Anche gli immigrati hanno smesso di fare figli

Lettura ragionata del declino demografico italiano fotografato dal rapporto annuale Istat 2019

Ha ispirato i consueti titoli allarmati il capitolo sul declino demografico dell’Italia contenuto nel Rapporto annuale Istat 2019, reso pubblico settimana scorsa. In particolare il fatto che per il quarto anno di seguito la popolazione sia diminuita (al 1° gennaio scorso si stimava che la popolazione ammontasse a 60 milioni 391 mila residenti, oltre 400 mila in meno rispetto al 1° gennaio 2015) e che i nati siano stati soltanto 439.747, in costante calo dal 2008.

SOLO 1,32 FIGLI PER DONNA

Il Rapporto conferma che in Italia si registrano in media solo 1,32 figli per donna in età feconda (dato aggiornato alla fine del 2017, relativo alle donne fra i 15 a i 49 anni d’età), e che il contributo degli immigrati alla rinascita demografica dell’Italia si è già arrestato: le donne straniere mettono al mondo più figli delle italiane, ma nella media complessiva sono già scese pure loro sotto le 2,1 unità, che rappresenta la soglia del rimpiazzo generazionale, cioè la quantità di nascite per donna che permette di stabilizzare il numero complessivo degli abitanti. Si legge nel terzo capitolo del Rapporto:

«Le straniere hanno in media a livello nazionale 1,98 figli per donna nel 2017 (2,65 nel 2008) e 2,11 al Nord (2,74 nel 2008), mentre i livelli di fecondità sono più contenuti al Centro e nel Mezzogiorno, rispettivamente 1,72 e 1,91 figli per donna (erano 2,55 e 2,38 nel 2008)».

PIÙ FIGLI AL NORD (MA SOLO PER GLI STRANIERI)

Gli 1,32 figli per donna in Italia vengono fuori dalla media ponderata fra gli 1,98 delle straniere e gli 1,24 delle italiane, che sono più numerose e quindi pesano di più sulla media finale. Nel 2008 i figli delle italiane erano 1,34. Da ciò si desume che nel decennio 2008-2018 le donne italiane hanno perso uno 0,10 di fecondità, mentre le straniere residenti in Italia hanno perso uno 0,67. Mantenendosi la tendenza, fra 15 anni circa la fecondità di italiane e straniere finirebbe per essere la stessa.

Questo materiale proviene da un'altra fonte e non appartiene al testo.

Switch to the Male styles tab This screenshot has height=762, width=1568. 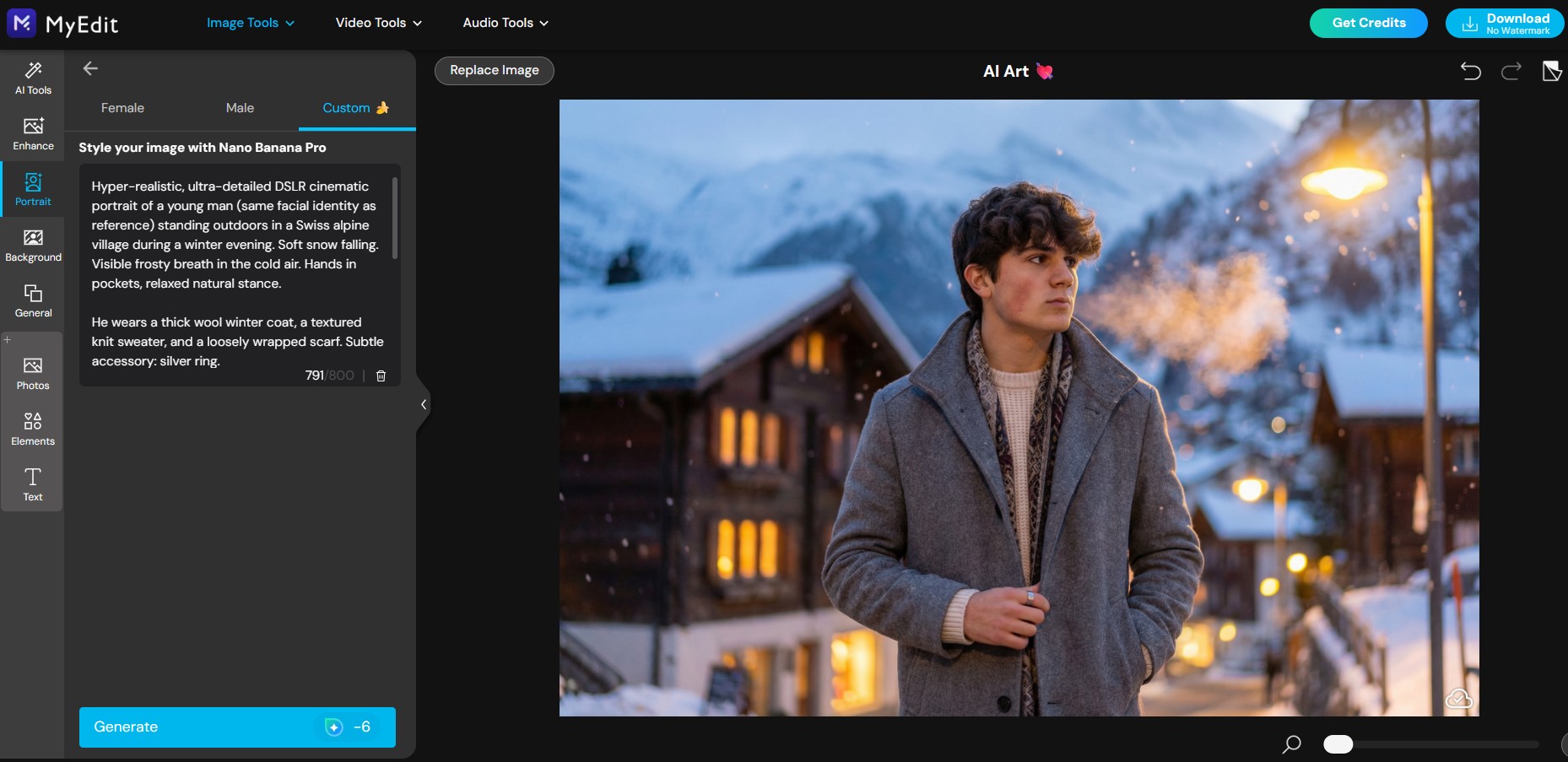240,108
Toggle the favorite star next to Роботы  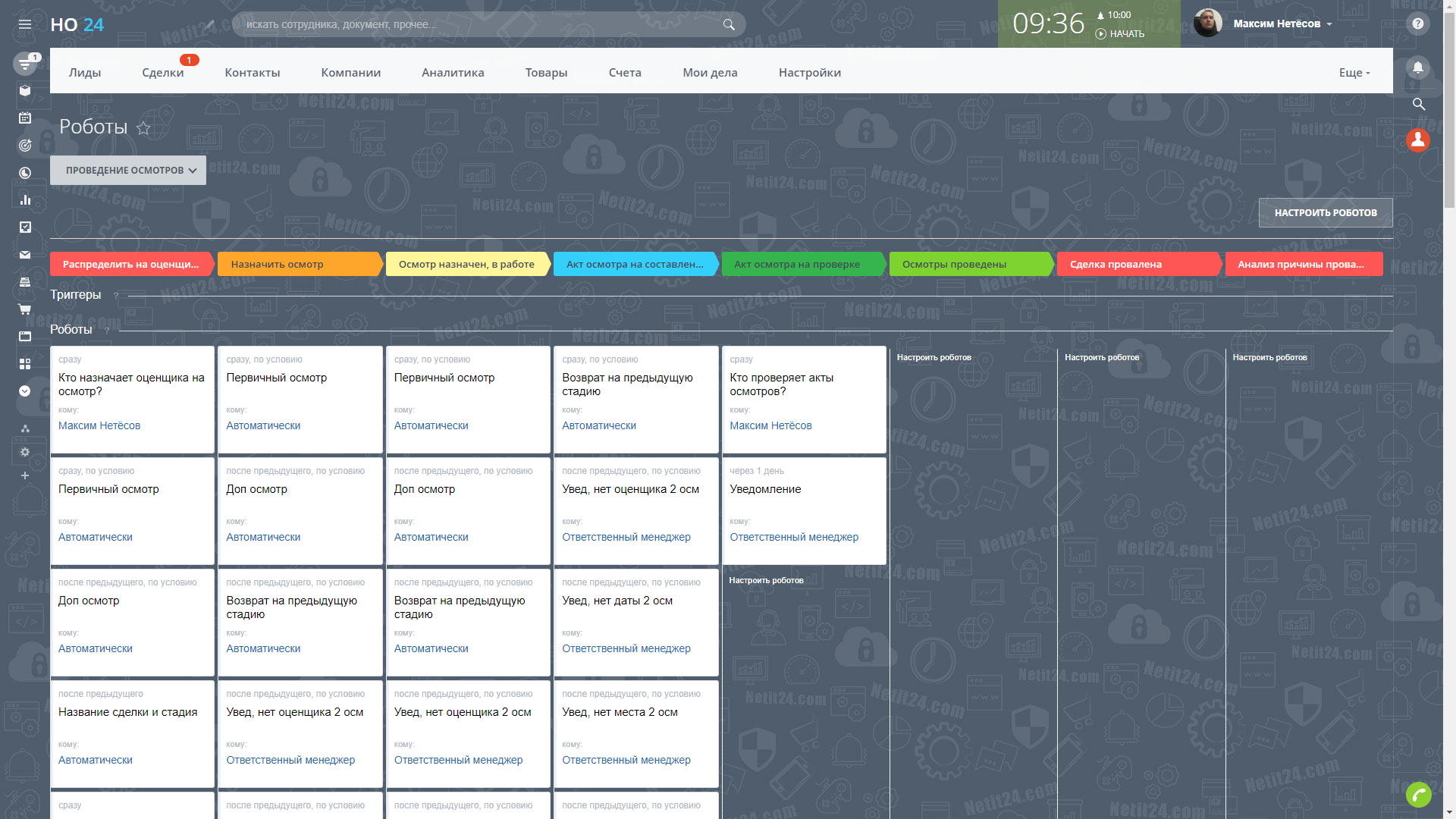point(143,128)
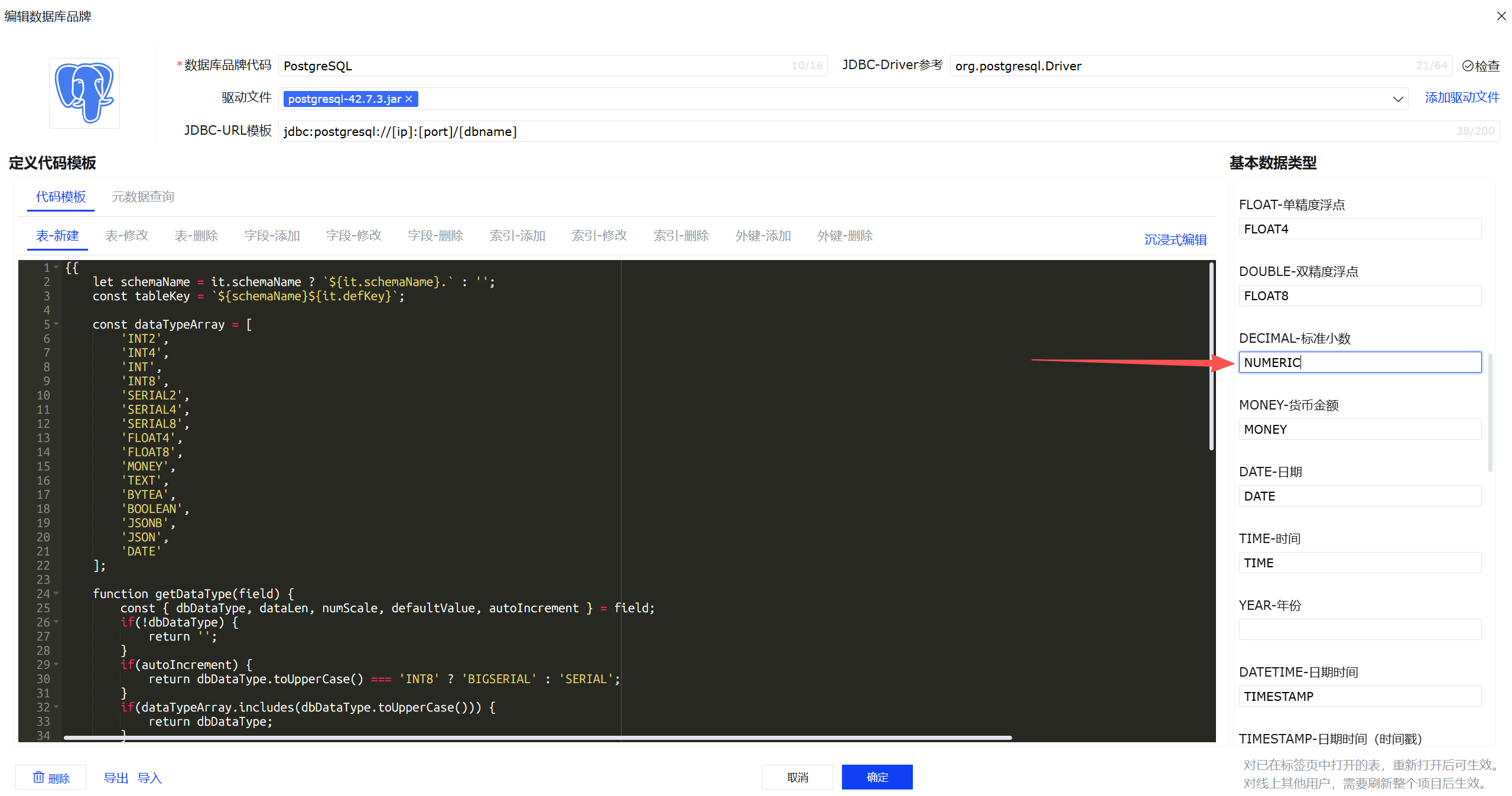Click the trash delete button
This screenshot has width=1512, height=796.
coord(51,778)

La fecondità non è ovunque la stessa nelle varie aree d’Italia: contrariamente a quanto si registrava in passato, nascono più bambini nel Nord che nel Sud d’Italia. Le Regioni col numero di figli per donna più alto sono infatti, in base ai dati del 2017 (gli ultimi disponibili) il Trentino Alto Adige (1,62), la Lombardia (1,39) e il Veneto (1,36); quelle con la fecondità più bassa sono la Sardegna (1,06), la Basilicata e il Molise (1,19). Il sorpasso è dovuto alla maggiore presenza di donne straniere in età feconda nel Nord rispetto al Sud d’Italia.

L’IMMIGRAZIONE NON BASTA

Se infatti si considerano solo le donne italiane, le classifiche tornano ad assomigliare a quelle del passato: il Trentino Alto Adige continua a collocarsi al primo posto, con 1,52, ma al secondo e al terzo posto troviamo la Campania (1,33) e la Sicilia (1,32); fra le Regioni con la fecondità più bassa la prima continua ad essere la Sardegna con 1,04, ma al secondo posto troviamo la Liguria con 1,14. Se si considerano aree geografiche più ampie, Nord-est e Nord-Ovest vantano maggiore fecondità rispetto a Sud e Isole quando si considerano tutte le donne residenti (1,38 e 1,37 i primi due contro l’1,29 dei secondi), ma le posizioni si invertono se si considerano solo le donne italiane: 1,23 i primi due contro 1,27 e 1,26 dei secondi.

La fecondità delle donne italiane aveva toccato il suo punto più basso nel 1995 con 1,19 figli per donna; l’immigrazione ha risollevato per un poco il dato, che ora torna a discendere in modo apparentemente strutturale.